Analysis plans
Analysis
TRAITS uses a combination of Bayesian methods and repeated interim checks for emerging patterns in the trial data to enable efficient learning about the trait-specific treatments being evaluated as part of this platform clinical trial.
Bayesian methods allow an intuitive approach to guide decision-making in the ongoing TRAITS platform on whether a treatment shows promise in a given trait. They allow us to make direct calculations of the probability that a treatment will have a clinically important benefit on the outcome of critically ill patients who have that trait.
Repeated interim checks are implemented in two stages of analysis during the trial:
- In Stage 1, an intermediate outcome measure is selected for each trait that would be expected to show a positive signal if the treatment was truly effective. Treatments showing promise on the intermediate outcome in Stage 1 analyses (based on a Bayesian calculation of the probability of benefit) then progress to Stage 2. Treatments not showing promise are discontinued from the trial, allowing alternative candidate treatments to be introduced to the platform.
- In Stage 2, the TRAITS primary outcome – Organ Support Free Days during the first 21 days following randomisation – is analysed to provide a final decision on whether a trait-specific treatment works.
The Bayesian framework allows multiple Stage 1 and Stage 2 analyses to be undertaken for each treatment until a final conclusion is reached.
TRAITS data collection
In clinical trials information about trial participants is manually entered into a trial database by research nurses and members of the clinical team at local hospital sites. Once collected, the data are analysed by the research team to produce their results. The research team may request access to national datasets such as hospital inpatient admissions and combine this with the trial data for further analysis.
For the TRAITS trial, we are automating the flow of information about the participant to the trial database. We are using national datasets, clinical audit systems and live clinical systems to provide data such as co-existing medical conditions, and how sick participants are when they are admitted to ICU. We are also collecting daily information about the type of support participants are needing for their breathing and blood pressure. This data, which would be entered by research staff in the Intensive Care Unit, is pulled automatically (where available) and integrated into the trial database where it is made available to the research team for analysis.
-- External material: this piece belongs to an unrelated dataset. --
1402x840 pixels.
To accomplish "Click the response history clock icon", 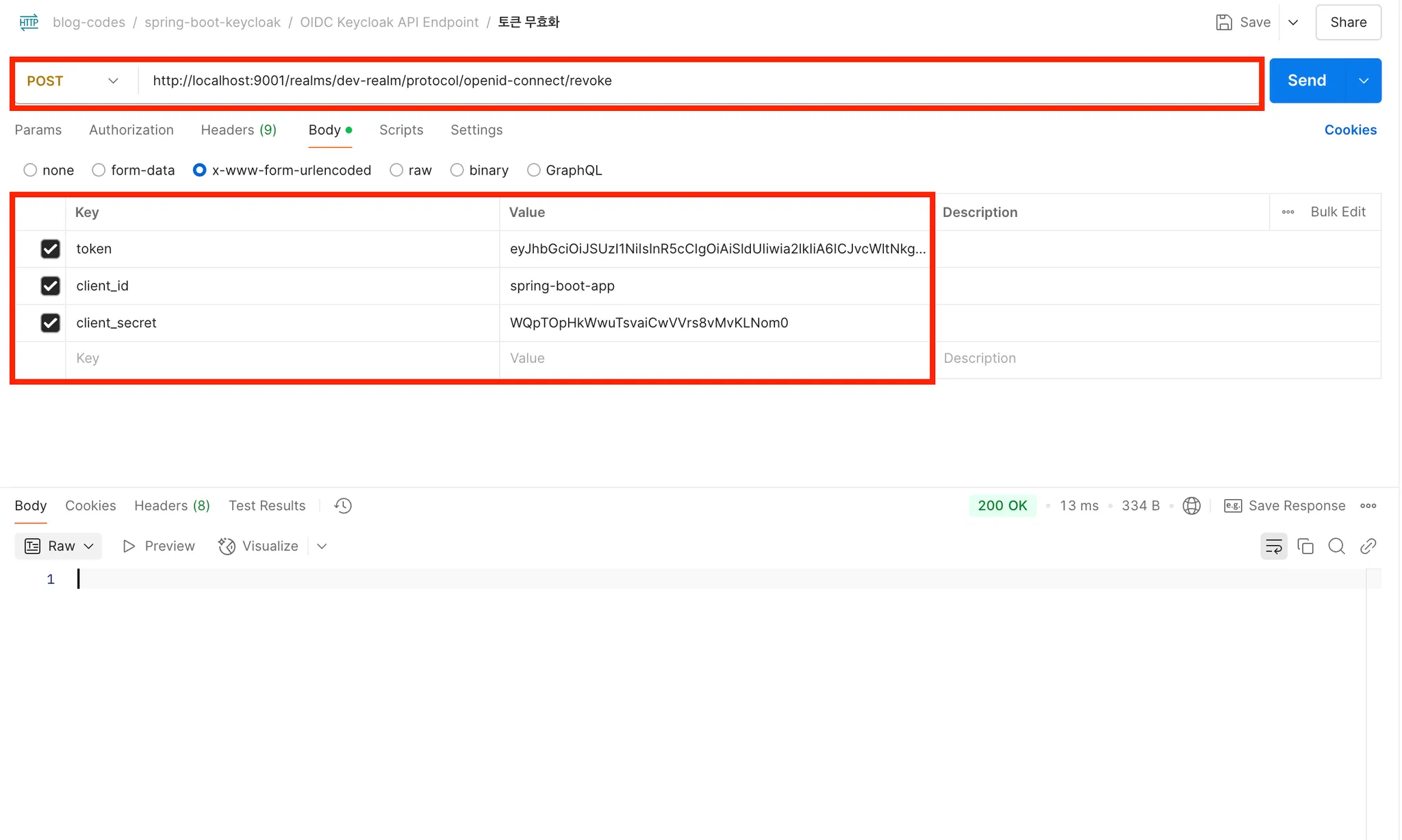I will click(x=343, y=505).
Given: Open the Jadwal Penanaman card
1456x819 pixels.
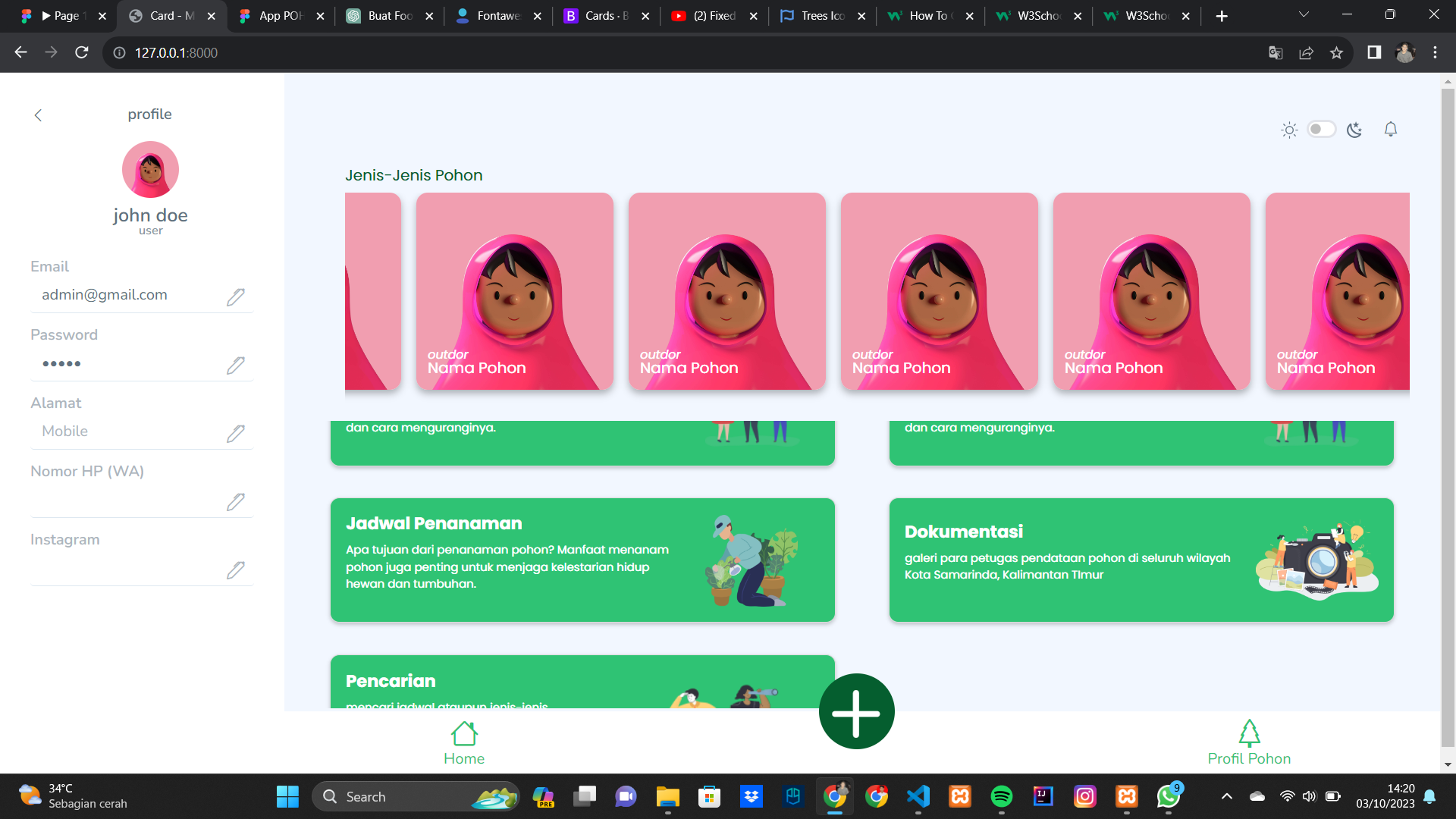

Pulling the clinical data directly helps avoid any accidental typing errors and streamlines the data collection process. As more clinical data becomes available by this method, the need to enter data at the hospital sites is minimised. This means that more sites can participate in research studies, and research staff can focus their time working with patients and their relatives to help them understand the trial.
Automating data collection is a key step towards precision medicine which aims to accurately predict treatment and prevention strategies for patients.